Biofuels panel: Demand destruction the biggest problem
Demand destruction for renewable fuels due to the Trump administration’s decision to grant small refinery exemptions from the Renewable Fuel Standard is the industry’s biggest problem, a panel of biofuel industry experts said today at the Advanced Bioeconomy Leadership Conference.
Growth Energy CEO Emily Skor said she had hoped that President Donald Trump’s appointment of Andrew Wheeler as administrator of the Environmental Protection Agency “would signal a return” to President Donald Trump’s campaign positions in favor of ethanol, but “the early signs are more troubling.”

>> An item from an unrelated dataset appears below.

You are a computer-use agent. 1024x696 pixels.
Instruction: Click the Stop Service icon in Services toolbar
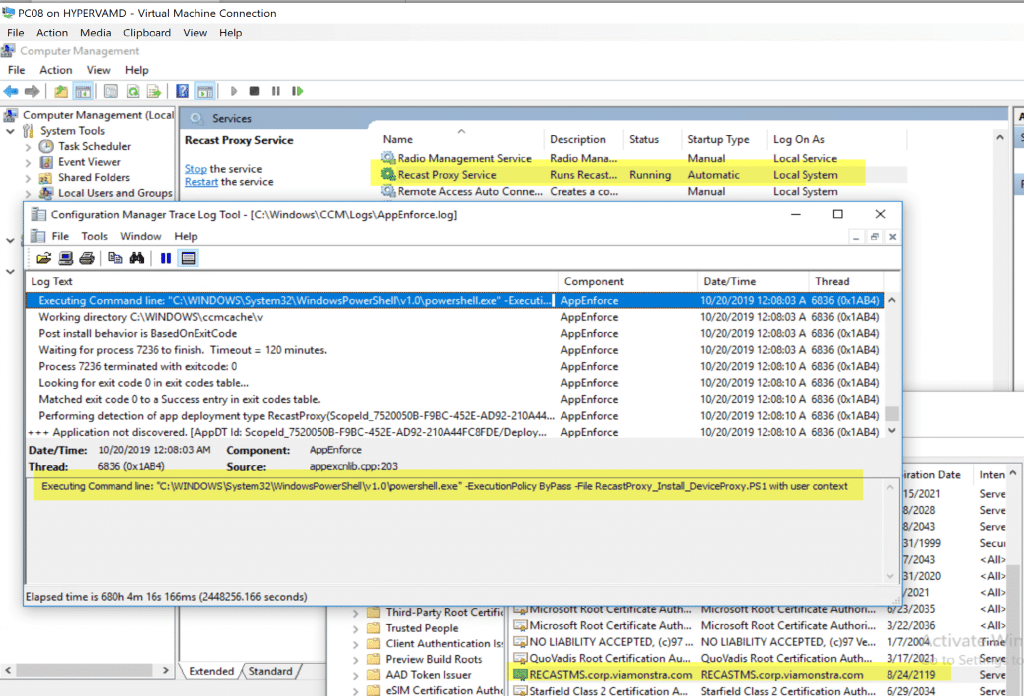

Skor noted that Growth Energy is involved in several lawsuits over the methodology of the small refinery exemptions and the reallocation of the lost ethanol due to the exemptions.

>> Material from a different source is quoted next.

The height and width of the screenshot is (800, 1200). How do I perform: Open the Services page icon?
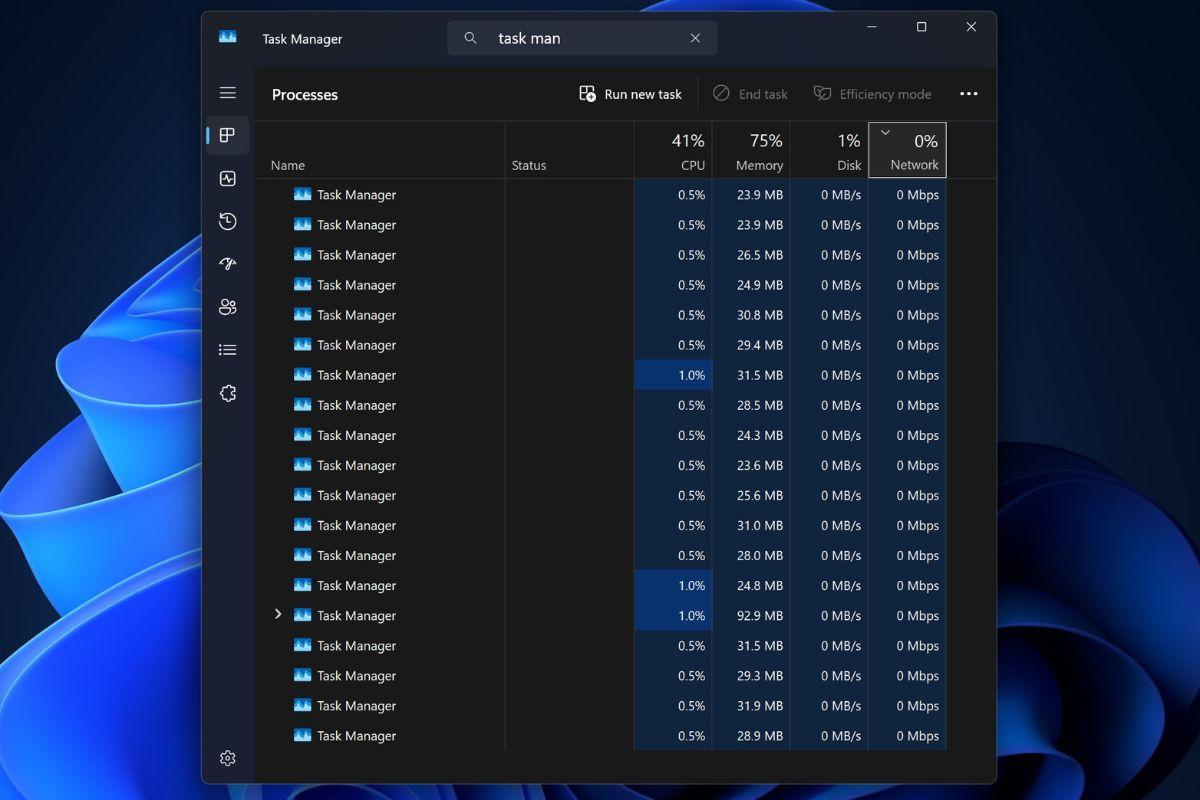pyautogui.click(x=227, y=393)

Finally, she said, the ethanol industry is trying to deliver “a political message” to make the Trump administration realize how destructive its policies are, “but we haven’t had much success with that.”
Anne Steckel of the Coalition for Renewable Natural Gas said that even though natural gas is the smallest part of the RFS, it has “the same issue with demand destruction.”
Brooke Coleman, executive director of the Advanced Biofuels Business Council, said that Congress is now in “a post Green New Deal” period in which members are trying to figure out “how the dialogue will be shaped going forward” on the broad goals in the document.
Biofuels advocates should remind members that biofuels are a good way to create jobs and “reconnect with the middle of the country,” Coleman said.
Mike McAdams of the Advanced Biofuels Association said, “We have a real problem with the environmental community. They don’t believe we have delivered the goods on cellulosic. We have to get with them in a better way.”